センターコンソールに配された各種スイッチには、トグルスイッチが使われている。トグルスイッチは、30年くらい前はオーディオなどの家電製品にも多く採用されていたが、やがて押しボタンに取って代わり、さらには電磁スイッチに世代交代して、姿を消していった。個人的には、飛行機のコクピット(あるいはスター・ウォーズのファルコン号)の操作盤にたくさん並んでいるイメージがあって、そんなスイッチをパチンパチンと操作しながら運転していると、それだけで気分が上がってしまう。なんと、エンジンのスタートボタンまでトグルスイッチ。しかも、ドアロックを解除し乗り込むと、「さぁ走ろうぜ!」と誘うかのごとく、そのスタートスイッチが脈打つように赤く明滅してくれるのだから、もうたまらない。
言うまでもないが、どのスイッチを操作しても、ミサイルもマシンガンも発射されないし、撒き菱や煙幕も出てこない。屋根を吹っ飛ばして助手席が強制排出されることもないから、安心して家族や彼氏・彼女を乗せてあげてほしい。

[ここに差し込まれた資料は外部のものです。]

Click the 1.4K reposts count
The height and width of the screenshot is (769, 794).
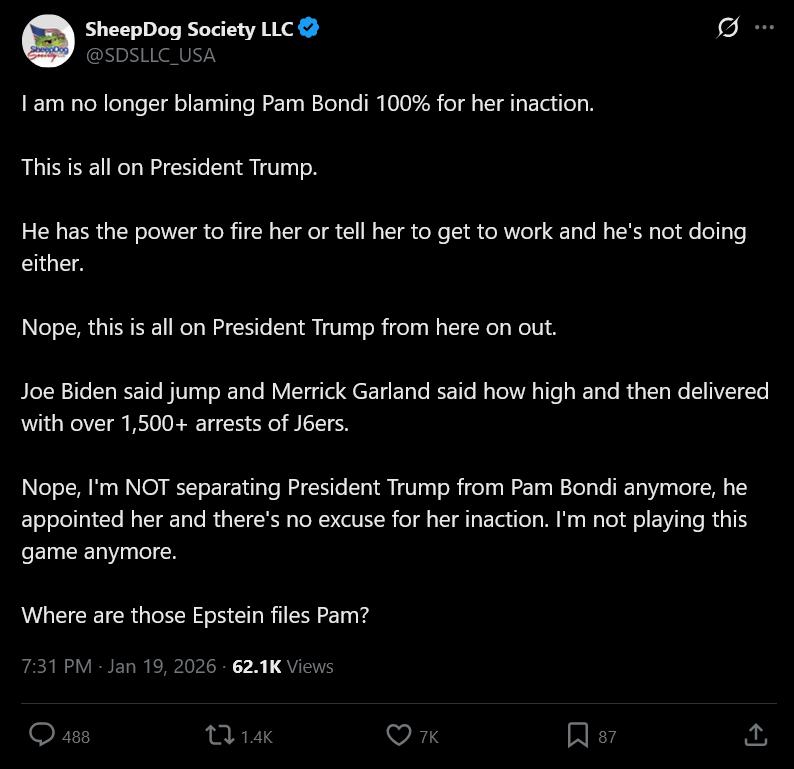coord(256,737)
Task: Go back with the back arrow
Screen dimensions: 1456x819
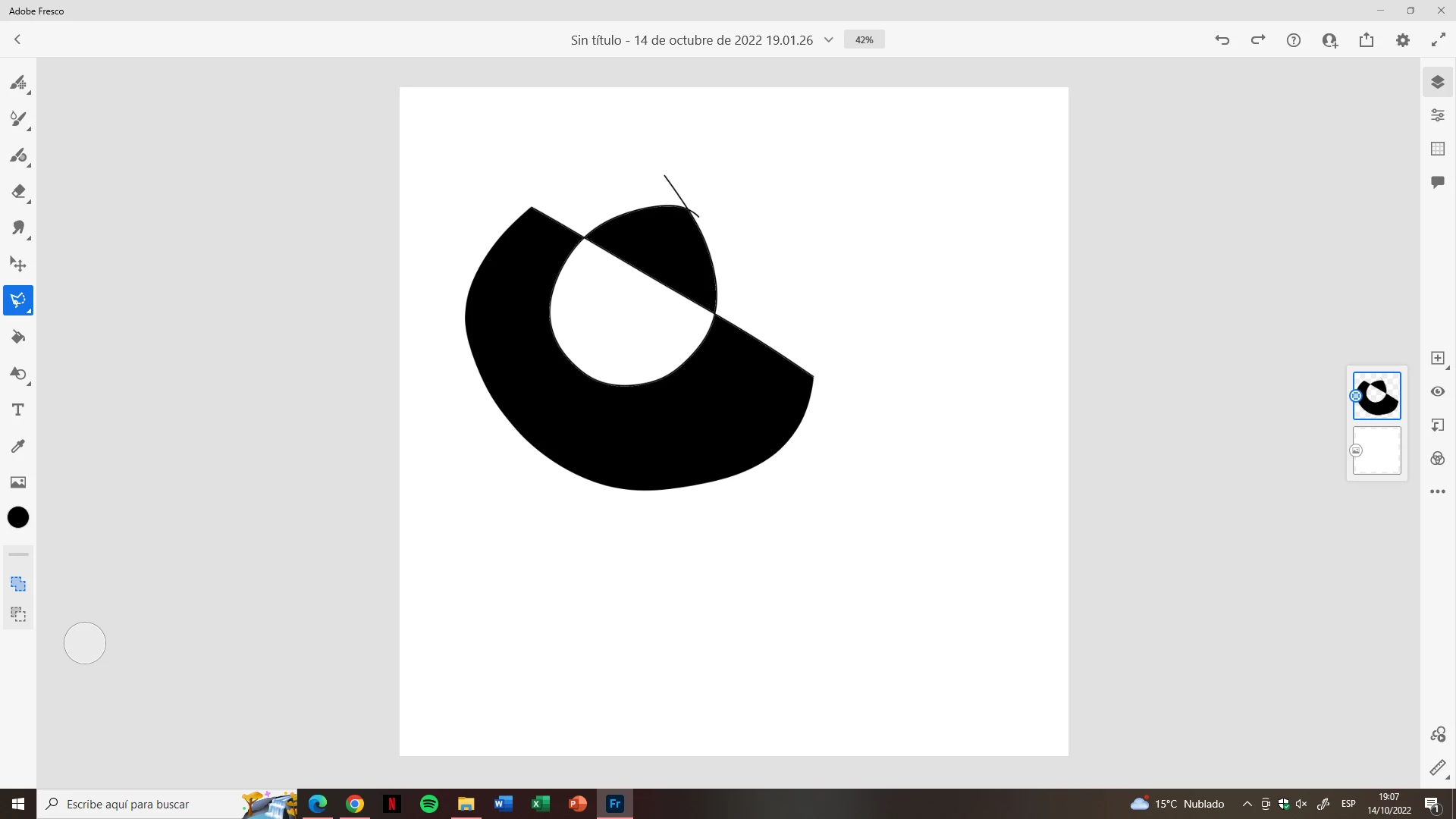Action: (x=17, y=39)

くだらない冗談はさておき…ここまで書いておきながら、ボンドカーとはちょっと趣が違うけれど、このテイスト、やはり何かに似ているなと考えてようやく思い至った。円にこだわったポップなデザイン、レトロなトグルスイッチを多用した60年代風ギミック。いかにも秘密兵器が積まれていそうなワクワクする雰囲気。かの英国発の名作マリオネットアクションドラマ、「サンダーバード」の世界観に非常に近い。現行ミニを、内外装のデザインそのままにあのドラマの世界に投入したら…おそらく、まったく違和感なく溶け込んでしまうのではないだろうか。こんなテイストのクルマは、少なくとも現行車種では他に類を見ない。